Each line from the one containing "This screenshot has width=1067, height=677." to the end of the entries below must be restated exactly, and no other line should appear.

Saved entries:
------------------------------------------------------------
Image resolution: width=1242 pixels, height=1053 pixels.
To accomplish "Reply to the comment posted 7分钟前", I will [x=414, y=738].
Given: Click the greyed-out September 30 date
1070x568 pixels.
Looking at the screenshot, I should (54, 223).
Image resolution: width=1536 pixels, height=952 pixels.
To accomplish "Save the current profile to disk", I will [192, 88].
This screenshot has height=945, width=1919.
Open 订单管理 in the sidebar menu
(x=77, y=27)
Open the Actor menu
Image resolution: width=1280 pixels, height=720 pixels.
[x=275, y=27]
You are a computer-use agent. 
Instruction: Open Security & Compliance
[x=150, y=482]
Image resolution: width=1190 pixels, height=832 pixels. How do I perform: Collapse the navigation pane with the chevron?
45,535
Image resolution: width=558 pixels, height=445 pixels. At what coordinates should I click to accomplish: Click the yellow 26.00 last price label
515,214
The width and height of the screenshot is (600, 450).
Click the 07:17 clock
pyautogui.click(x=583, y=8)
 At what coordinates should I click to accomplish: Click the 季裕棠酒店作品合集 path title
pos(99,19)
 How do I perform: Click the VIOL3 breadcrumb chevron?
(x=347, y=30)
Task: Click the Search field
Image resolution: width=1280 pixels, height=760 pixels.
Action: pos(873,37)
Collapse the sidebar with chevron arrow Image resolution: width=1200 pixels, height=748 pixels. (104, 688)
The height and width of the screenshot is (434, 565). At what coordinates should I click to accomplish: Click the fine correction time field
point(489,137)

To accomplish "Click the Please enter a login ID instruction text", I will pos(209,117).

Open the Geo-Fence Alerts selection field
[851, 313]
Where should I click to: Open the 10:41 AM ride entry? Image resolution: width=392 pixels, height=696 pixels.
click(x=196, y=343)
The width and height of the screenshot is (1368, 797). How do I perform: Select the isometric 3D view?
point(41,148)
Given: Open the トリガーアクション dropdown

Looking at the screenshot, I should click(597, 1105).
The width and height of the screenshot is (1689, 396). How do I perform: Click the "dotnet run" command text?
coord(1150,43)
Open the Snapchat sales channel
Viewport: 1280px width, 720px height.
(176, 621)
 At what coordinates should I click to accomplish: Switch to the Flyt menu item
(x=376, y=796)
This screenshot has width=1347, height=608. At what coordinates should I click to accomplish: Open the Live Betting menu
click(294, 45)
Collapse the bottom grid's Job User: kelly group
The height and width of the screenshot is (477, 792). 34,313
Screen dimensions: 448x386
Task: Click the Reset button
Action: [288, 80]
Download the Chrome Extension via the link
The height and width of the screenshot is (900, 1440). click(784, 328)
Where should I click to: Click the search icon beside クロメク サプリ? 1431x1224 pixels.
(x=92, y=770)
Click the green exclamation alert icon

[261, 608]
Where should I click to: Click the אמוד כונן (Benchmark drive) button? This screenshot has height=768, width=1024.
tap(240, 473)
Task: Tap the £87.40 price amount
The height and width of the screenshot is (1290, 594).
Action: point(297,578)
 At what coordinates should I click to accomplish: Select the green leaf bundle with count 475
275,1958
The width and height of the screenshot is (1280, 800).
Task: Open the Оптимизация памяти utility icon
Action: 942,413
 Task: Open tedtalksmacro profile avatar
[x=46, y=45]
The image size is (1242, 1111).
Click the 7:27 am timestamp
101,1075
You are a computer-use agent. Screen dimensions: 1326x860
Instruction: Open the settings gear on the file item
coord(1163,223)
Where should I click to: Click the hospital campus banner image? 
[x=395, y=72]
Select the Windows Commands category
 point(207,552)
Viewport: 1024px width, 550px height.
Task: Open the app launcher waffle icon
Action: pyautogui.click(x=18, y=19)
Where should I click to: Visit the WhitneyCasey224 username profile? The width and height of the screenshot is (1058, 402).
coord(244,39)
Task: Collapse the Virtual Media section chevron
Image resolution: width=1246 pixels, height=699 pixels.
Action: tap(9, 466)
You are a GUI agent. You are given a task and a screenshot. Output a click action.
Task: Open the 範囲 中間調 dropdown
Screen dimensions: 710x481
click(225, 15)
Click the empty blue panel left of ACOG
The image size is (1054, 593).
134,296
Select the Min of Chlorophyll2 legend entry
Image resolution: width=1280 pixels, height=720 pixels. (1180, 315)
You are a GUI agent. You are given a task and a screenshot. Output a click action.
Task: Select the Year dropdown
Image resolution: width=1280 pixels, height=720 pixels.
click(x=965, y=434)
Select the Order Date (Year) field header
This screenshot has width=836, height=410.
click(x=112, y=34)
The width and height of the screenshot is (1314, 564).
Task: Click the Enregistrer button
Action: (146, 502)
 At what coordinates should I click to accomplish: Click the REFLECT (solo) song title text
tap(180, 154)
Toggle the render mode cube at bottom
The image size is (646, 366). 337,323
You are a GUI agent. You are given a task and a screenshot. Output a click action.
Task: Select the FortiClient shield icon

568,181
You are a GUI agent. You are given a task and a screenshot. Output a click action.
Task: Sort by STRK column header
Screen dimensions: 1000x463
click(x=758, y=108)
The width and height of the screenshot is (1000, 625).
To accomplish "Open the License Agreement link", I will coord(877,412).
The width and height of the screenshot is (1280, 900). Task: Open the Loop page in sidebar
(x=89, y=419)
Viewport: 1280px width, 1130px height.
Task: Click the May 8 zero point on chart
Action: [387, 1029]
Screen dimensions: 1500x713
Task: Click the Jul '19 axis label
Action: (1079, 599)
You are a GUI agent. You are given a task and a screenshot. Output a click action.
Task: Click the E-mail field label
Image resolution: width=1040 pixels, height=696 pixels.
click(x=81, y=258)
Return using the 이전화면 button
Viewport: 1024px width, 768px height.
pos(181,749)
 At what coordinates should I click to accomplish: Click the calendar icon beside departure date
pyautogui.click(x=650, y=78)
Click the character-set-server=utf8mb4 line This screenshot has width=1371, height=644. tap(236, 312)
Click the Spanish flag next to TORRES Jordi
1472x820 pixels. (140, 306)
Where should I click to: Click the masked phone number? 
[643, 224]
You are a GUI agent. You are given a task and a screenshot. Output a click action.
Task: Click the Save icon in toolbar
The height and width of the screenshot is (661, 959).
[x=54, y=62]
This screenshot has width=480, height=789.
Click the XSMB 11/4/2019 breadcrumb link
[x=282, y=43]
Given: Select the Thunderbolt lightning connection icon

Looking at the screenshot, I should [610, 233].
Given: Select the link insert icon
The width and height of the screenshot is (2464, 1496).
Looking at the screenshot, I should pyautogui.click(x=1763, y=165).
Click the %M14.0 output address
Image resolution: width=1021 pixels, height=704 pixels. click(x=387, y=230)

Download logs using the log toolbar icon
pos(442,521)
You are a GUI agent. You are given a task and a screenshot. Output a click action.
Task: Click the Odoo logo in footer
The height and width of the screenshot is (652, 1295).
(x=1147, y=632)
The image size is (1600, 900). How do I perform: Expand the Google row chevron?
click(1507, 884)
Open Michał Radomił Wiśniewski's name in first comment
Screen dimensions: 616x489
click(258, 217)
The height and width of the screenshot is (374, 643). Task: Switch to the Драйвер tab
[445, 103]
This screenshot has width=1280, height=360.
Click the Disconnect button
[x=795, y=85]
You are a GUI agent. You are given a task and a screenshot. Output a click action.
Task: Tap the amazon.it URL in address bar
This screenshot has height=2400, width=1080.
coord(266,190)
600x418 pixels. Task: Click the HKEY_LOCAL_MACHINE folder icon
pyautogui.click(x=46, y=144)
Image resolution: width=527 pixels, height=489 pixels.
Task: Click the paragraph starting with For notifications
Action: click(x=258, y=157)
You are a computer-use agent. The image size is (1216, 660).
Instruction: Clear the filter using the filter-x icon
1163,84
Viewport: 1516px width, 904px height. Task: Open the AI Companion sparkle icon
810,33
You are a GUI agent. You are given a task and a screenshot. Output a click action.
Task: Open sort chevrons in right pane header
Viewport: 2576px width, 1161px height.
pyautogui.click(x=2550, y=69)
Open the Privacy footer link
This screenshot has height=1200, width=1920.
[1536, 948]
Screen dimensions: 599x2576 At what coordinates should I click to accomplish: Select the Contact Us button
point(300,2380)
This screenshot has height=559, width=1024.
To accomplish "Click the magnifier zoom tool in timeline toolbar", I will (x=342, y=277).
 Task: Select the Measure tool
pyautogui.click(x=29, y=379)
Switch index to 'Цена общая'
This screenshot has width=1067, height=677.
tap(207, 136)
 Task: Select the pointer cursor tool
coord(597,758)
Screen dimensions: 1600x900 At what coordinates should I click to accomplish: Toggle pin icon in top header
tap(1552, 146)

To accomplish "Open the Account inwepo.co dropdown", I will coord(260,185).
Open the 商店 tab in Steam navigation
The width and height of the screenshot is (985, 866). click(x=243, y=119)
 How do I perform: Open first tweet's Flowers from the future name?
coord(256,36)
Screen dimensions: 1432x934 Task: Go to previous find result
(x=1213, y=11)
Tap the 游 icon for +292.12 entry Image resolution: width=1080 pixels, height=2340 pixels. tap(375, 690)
------------------------------------------------------------
**ANSWER BELOW:**
This screenshot has width=1067, height=677.
tap(207, 136)
 Task: Select the pointer cursor tool
coord(597,758)
Screen dimensions: 1600x900 At what coordinates should I click to accomplish: Toggle pin icon in top header
tap(1552, 146)

To accomplish "Open the Account inwepo.co dropdown", I will coord(260,185).
Open the 商店 tab in Steam navigation
The width and height of the screenshot is (985, 866). click(x=243, y=119)
 How do I perform: Open first tweet's Flowers from the future name?
coord(256,36)
Screen dimensions: 1432x934 Task: Go to previous find result
(x=1213, y=11)
Tap the 游 icon for +292.12 entry Image resolution: width=1080 pixels, height=2340 pixels. tap(375, 690)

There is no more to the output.